MySQL 常见的高可用方案有 MHA,Galera,Orchestrator,以及官方的 Group Replication(MGR),本文是 MGR 多主集群的搭建及维护学习记录。
Contents
MGR特点
- 支持单主和多主模式
- 基于 Paxos 算法,实现数据复制的一致性
- 插件化设计,支持插件检测,新增节点小于集群当前节点主版本号,拒绝加入集群,大于则加入,但无法作为主节点
- 没有第三方组件依赖
- 支持全链路 SSL 通讯
- 支持 IP 白名单
- 不依赖网络多播
搭建
可以使用 vagrant 启动 3 台虚拟机。分配 IP 如下:
itop-mgr-1 | 192.168.10.101 |
itop-mgr-2 | 192.168.10.102 |
itop-mgr-3 | 192.168.10.103 |
安装
MySQL 版本选择最新的 8.x,用以下命令安装:
yum install -y https://dev.mysql.com/get/mysql80-community-release-el7-3.noarch.rpm
yum install -y mysql-community-server mysql-shell mysql-router
手动配置
可以手动配置一个 mgr 集群,也可以用 mysql-shell 来配置。本文将记录手动配置过程,然后用 mysql-shell 来接管。
my.cnf
my.cnf
配置示例。
[mysqldump]
max_allowed_packet = 64M
[mysqld]
server-id=$ID
innodb_buffer_pool_size = 768M
# Remove leading # to set options mainly useful for reporting servers.

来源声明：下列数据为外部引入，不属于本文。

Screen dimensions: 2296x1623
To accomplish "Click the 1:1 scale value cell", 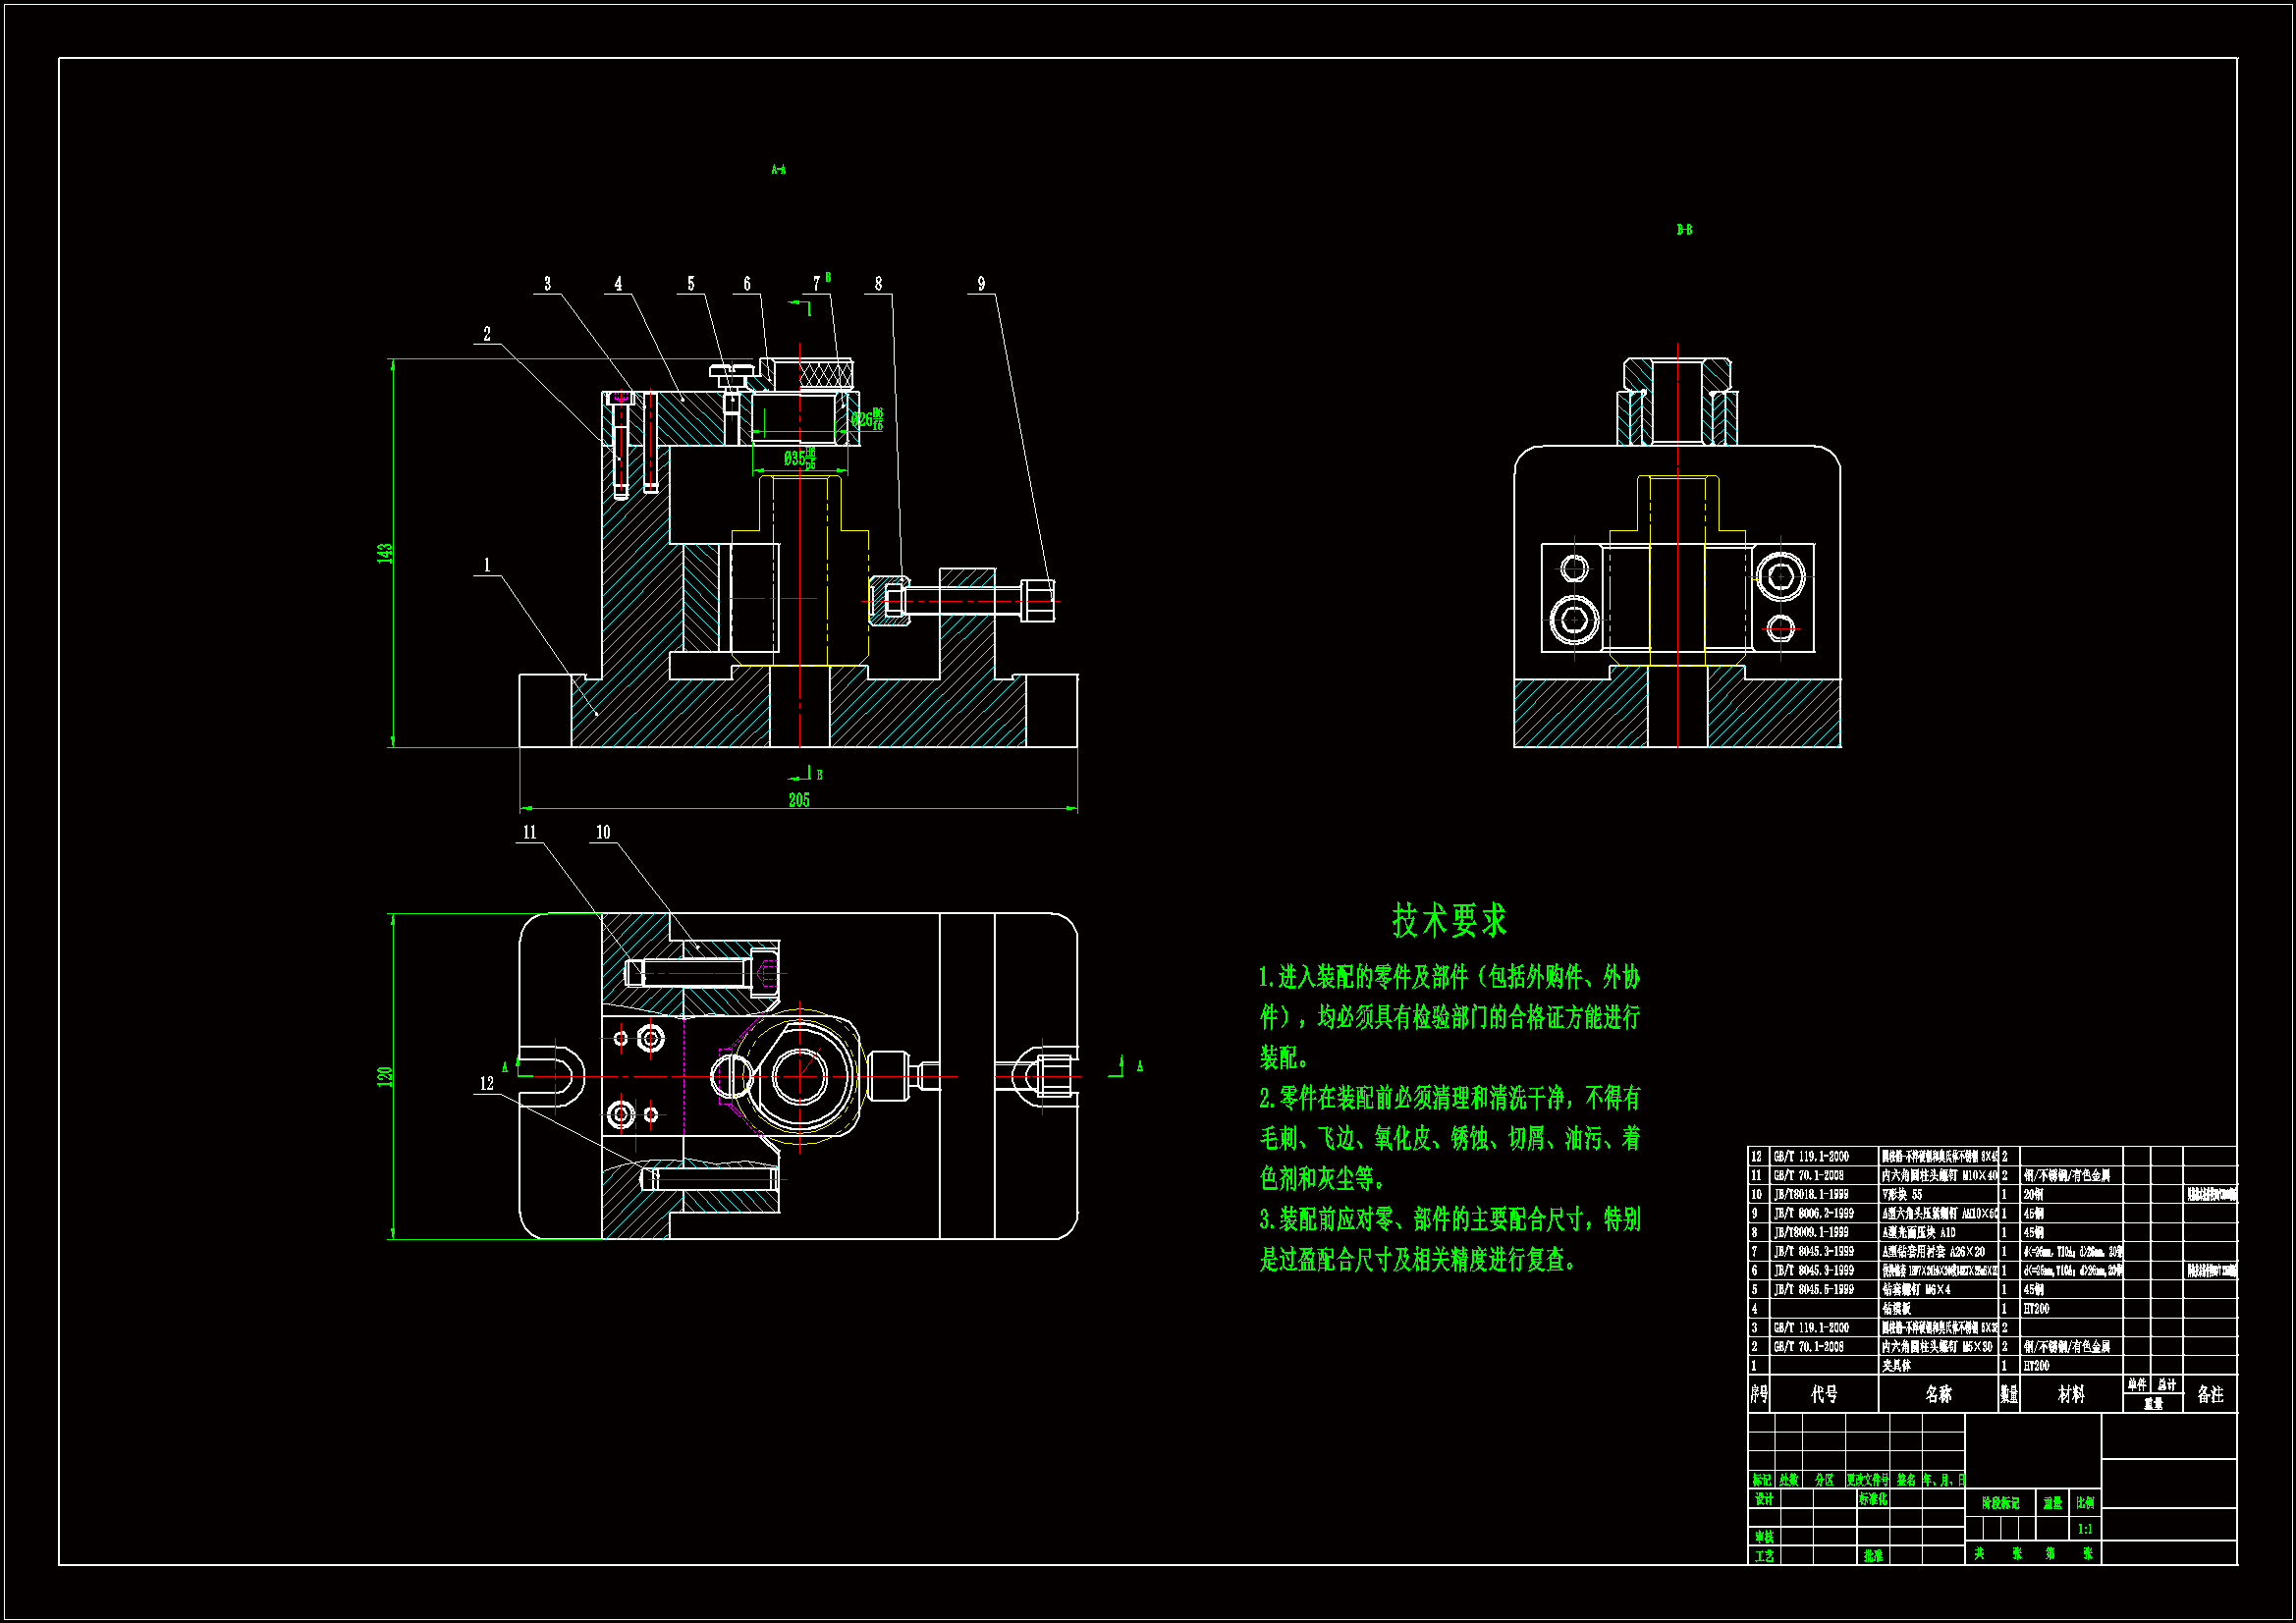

# The server defaults are faster for transactions and fast SELECTs.
# Adjust sizes as needed, experiment to find the optimal values.
# join_buffer_size = 128M
# sort_buffer_size = 2M
# read_rnd_buffer_size = 2M
datadir=/var/lib/mysql
socket=/var/lib/mysql/mysql.sock
# Disabling symbolic-links is recommended to prevent assorted security risks
symbolic-links=0
log-error=/var/log/mysqld.log
pid-file=/var/run/mysqld/mysqld.pid
# Binary logging and Replication
log_bin = mysql-bin
binlog_format = ROW
binlog_checksum = NONE # or CRC32
master_verify_checksum = OFF # ON if binlog_checksum = CRC32
slave_sql_verify_checksum = OFF # ON if binlog_checksum = CRC32
binlog_cache_size = 1M
binlog_stmt_cache_size = 3M
max_binlog_size = 512M
sync_binlog = 1
expire_logs_days = 7
log_slave_updates = 1
relay_log = mysql-relay-bin
relay_log_purge = 1
# Group Replication parameter
gtid_mode = ON
enforce_gtid_consistency = ON
master_info_repository = TABLE
relay_log_info_repository = TABLE
slave_parallel_workers = 10
slave_preserve_commit_order = ON
slave_parallel_type = LOGICAL_CLOCK
#以便在server收集写集合的同时将其记录到二进制日志。写集合基于每行的主键,并且是行更改后的唯一标识此标识将用于检测冲突。
transaction_write_set_extraction = XXHASH64
#组的名字可以随便起,但不能用主机的GTID! 所有节点的这个组名必须保持一致!
loose-group_replication_group_name = "abcdaaaa-aaaa-aaaa-aaaa-aaaaaaaaaaaa"
##为了避免每次启动自动引导具有相同名称的第二个组,所以设置为OFF。
loose-group_replication_start_on_boot = OFF
loose-group_replication_local_address = "$MYIP:33061"
loose-group_replication_group_seeds = "$NODE1:33061,$NODE2:33061,$NODE3:33061"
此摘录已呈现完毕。